Segment Open
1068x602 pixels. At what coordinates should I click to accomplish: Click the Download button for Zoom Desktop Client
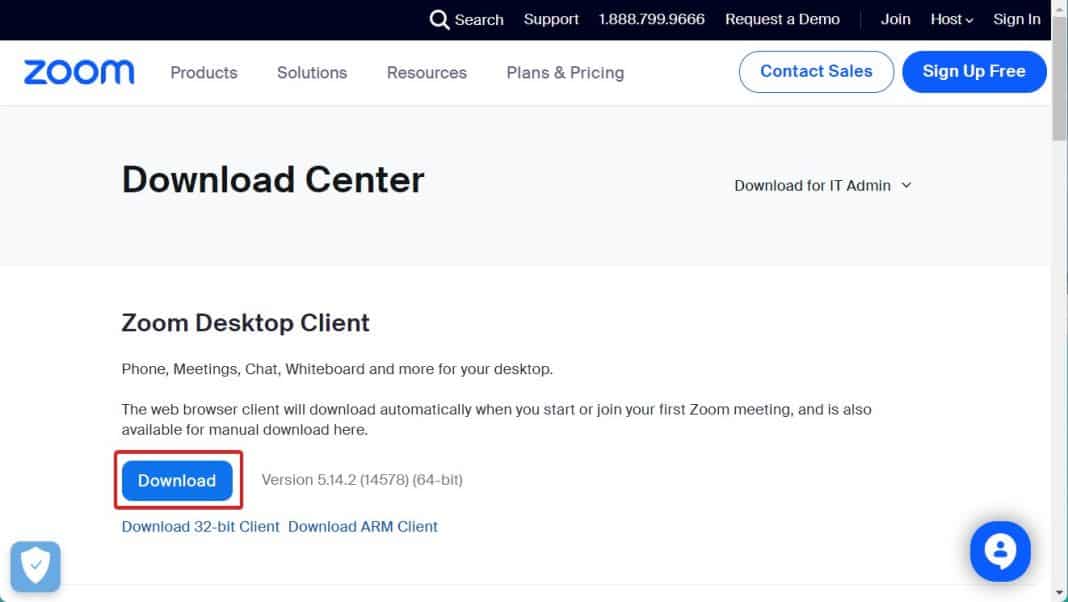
Segment Closed
Segment Open
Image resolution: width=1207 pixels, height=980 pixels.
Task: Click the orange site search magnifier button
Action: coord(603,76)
Segment Closed
Segment Open
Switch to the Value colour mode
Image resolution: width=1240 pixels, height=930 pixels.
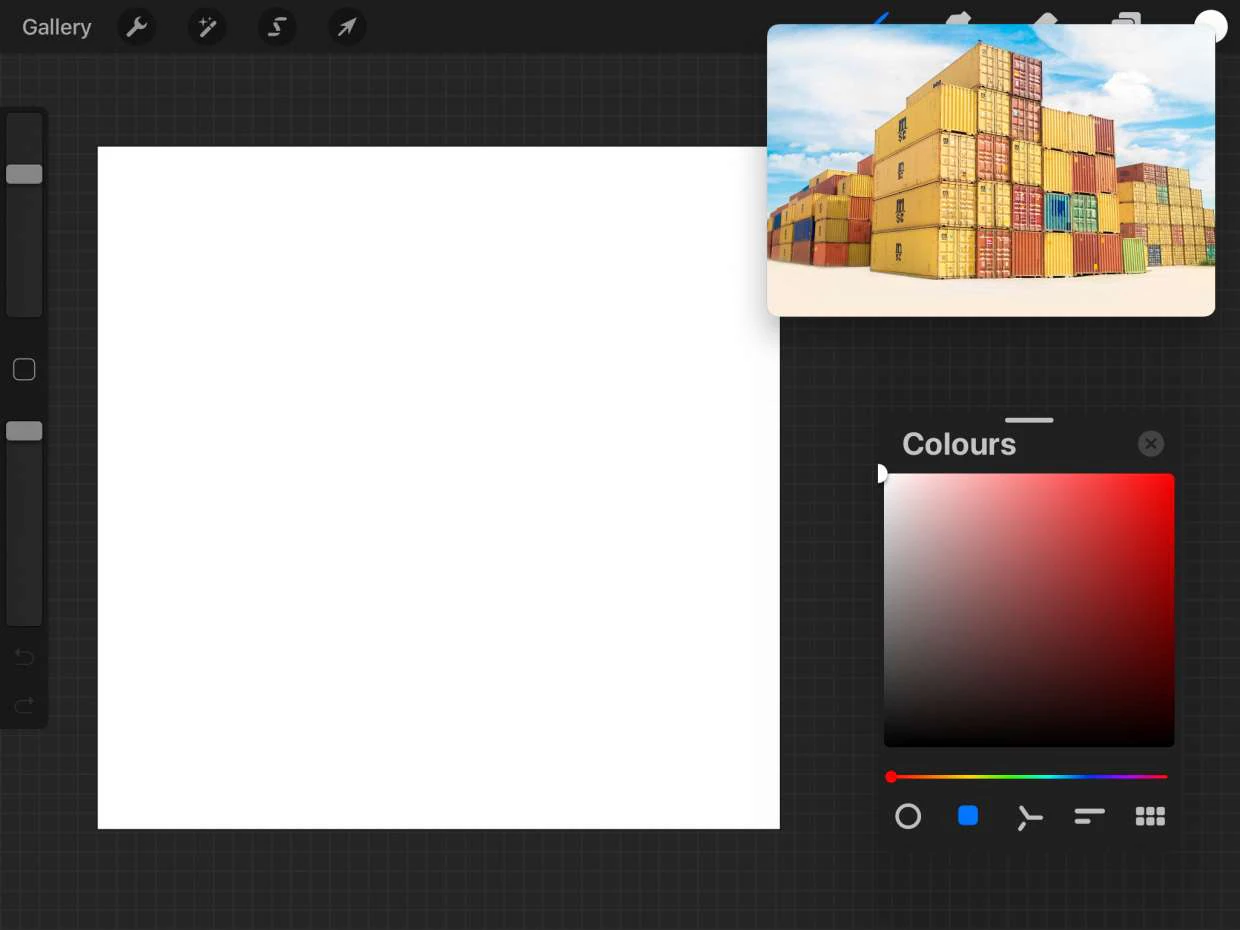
Segment Closed
TO DO | Print, from the entries above, the line with "Switch to the Value colour mode", the line with "Image resolution: width=1240" and all lines between them, exactly and with nothing else.

SOLUTION |
Switch to the Value colour mode
Image resolution: width=1240 pixels, height=930 pixels.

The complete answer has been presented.